(Stored entries)
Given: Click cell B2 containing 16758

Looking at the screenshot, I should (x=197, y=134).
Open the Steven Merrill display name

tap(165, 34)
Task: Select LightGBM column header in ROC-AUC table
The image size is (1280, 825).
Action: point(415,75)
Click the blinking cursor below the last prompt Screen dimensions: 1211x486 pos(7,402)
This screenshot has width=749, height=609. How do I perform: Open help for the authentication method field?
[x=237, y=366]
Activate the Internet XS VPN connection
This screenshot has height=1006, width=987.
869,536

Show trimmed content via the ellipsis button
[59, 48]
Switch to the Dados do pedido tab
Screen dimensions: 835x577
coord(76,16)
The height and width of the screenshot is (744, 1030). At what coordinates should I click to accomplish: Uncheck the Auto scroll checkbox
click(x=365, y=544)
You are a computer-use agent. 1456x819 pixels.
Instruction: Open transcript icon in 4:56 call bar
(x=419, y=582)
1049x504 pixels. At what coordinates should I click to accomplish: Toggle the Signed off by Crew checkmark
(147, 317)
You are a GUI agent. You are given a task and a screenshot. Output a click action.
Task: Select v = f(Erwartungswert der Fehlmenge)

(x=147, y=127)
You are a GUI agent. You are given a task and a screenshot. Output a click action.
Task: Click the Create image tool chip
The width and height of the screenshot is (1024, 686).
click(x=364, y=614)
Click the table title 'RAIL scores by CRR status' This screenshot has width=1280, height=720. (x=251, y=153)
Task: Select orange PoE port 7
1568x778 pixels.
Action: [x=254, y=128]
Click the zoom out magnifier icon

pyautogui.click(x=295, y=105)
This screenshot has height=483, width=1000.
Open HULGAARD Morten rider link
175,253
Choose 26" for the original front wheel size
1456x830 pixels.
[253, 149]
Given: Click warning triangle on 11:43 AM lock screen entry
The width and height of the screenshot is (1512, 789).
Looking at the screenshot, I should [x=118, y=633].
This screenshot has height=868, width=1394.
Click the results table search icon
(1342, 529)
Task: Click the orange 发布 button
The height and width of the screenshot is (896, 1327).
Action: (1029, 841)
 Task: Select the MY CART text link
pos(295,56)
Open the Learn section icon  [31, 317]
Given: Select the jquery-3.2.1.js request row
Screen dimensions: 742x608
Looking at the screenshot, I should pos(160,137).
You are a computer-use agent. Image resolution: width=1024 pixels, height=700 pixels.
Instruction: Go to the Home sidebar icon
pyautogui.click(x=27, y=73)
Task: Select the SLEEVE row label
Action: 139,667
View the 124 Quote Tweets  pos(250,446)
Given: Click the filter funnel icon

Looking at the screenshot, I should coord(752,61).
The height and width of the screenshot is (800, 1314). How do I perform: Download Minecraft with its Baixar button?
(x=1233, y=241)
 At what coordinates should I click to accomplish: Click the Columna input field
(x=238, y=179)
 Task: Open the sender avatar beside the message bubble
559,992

■ What needs to be done: Can you reproduce every row above verbatim, in the same order?

■ Task solution:
Given: Click cell B2 containing 16758

Looking at the screenshot, I should (x=197, y=134).
Open the Steven Merrill display name

tap(165, 34)
Task: Select LightGBM column header in ROC-AUC table
The image size is (1280, 825).
Action: point(415,75)
Click the blinking cursor below the last prompt Screen dimensions: 1211x486 pos(7,402)
This screenshot has width=749, height=609. How do I perform: Open help for the authentication method field?
[x=237, y=366]
Activate the Internet XS VPN connection
This screenshot has height=1006, width=987.
869,536

Show trimmed content via the ellipsis button
[59, 48]
Switch to the Dados do pedido tab
Screen dimensions: 835x577
coord(76,16)
The height and width of the screenshot is (744, 1030). At what coordinates should I click to accomplish: Uncheck the Auto scroll checkbox
click(x=365, y=544)
You are a computer-use agent. 1456x819 pixels.
Instruction: Open transcript icon in 4:56 call bar
(x=419, y=582)
1049x504 pixels. At what coordinates should I click to accomplish: Toggle the Signed off by Crew checkmark
(147, 317)
You are a GUI agent. You are given a task and a screenshot. Output a click action.
Task: Select v = f(Erwartungswert der Fehlmenge)

(x=147, y=127)
You are a GUI agent. You are given a task and a screenshot. Output a click action.
Task: Click the Create image tool chip
The width and height of the screenshot is (1024, 686).
click(x=364, y=614)
Click the table title 'RAIL scores by CRR status' This screenshot has width=1280, height=720. (x=251, y=153)
Task: Select orange PoE port 7
1568x778 pixels.
Action: [x=254, y=128]
Click the zoom out magnifier icon

pyautogui.click(x=295, y=105)
This screenshot has height=483, width=1000.
Open HULGAARD Morten rider link
175,253
Choose 26" for the original front wheel size
1456x830 pixels.
[253, 149]
Given: Click warning triangle on 11:43 AM lock screen entry
The width and height of the screenshot is (1512, 789).
Looking at the screenshot, I should [x=118, y=633].
This screenshot has height=868, width=1394.
Click the results table search icon
(1342, 529)
Task: Click the orange 发布 button
The height and width of the screenshot is (896, 1327).
Action: (1029, 841)
 Task: Select the MY CART text link
pos(295,56)
Open the Learn section icon  [31, 317]
Given: Select the jquery-3.2.1.js request row
Screen dimensions: 742x608
Looking at the screenshot, I should pos(160,137).
You are a computer-use agent. Image resolution: width=1024 pixels, height=700 pixels.
Instruction: Go to the Home sidebar icon
pyautogui.click(x=27, y=73)
Task: Select the SLEEVE row label
Action: 139,667
View the 124 Quote Tweets  pos(250,446)
Given: Click the filter funnel icon

Looking at the screenshot, I should coord(752,61).
The height and width of the screenshot is (800, 1314). How do I perform: Download Minecraft with its Baixar button?
(x=1233, y=241)
 At what coordinates should I click to accomplish: Click the Columna input field
(x=238, y=179)
 Task: Open the sender avatar beside the message bubble
559,992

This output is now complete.